▶ _RECORDS FOR THE TASK_
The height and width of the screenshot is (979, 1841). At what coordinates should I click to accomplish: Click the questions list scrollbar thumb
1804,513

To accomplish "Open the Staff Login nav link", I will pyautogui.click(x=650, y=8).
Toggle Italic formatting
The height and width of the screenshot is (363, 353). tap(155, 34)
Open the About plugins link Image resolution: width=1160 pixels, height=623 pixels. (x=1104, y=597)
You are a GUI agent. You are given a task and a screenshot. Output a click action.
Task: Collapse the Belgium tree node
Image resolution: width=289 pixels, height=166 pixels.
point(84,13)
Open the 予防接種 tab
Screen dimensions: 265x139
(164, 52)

▶ _YOUR OBJECTIVE_
Edit the material above so that "Belgium" becomes "Netherlands", and leave every other line unchanged.

▶ _THE SOLUTION_
The height and width of the screenshot is (979, 1841). At what coordinates should I click to accomplish: Click the questions list scrollbar thumb
1804,513

To accomplish "Open the Staff Login nav link", I will pyautogui.click(x=650, y=8).
Toggle Italic formatting
The height and width of the screenshot is (363, 353). tap(155, 34)
Open the About plugins link Image resolution: width=1160 pixels, height=623 pixels. (x=1104, y=597)
You are a GUI agent. You are given a task and a screenshot. Output a click action.
Task: Collapse the Netherlands tree node
Image resolution: width=289 pixels, height=166 pixels.
point(84,13)
Open the 予防接種 tab
Screen dimensions: 265x139
(164, 52)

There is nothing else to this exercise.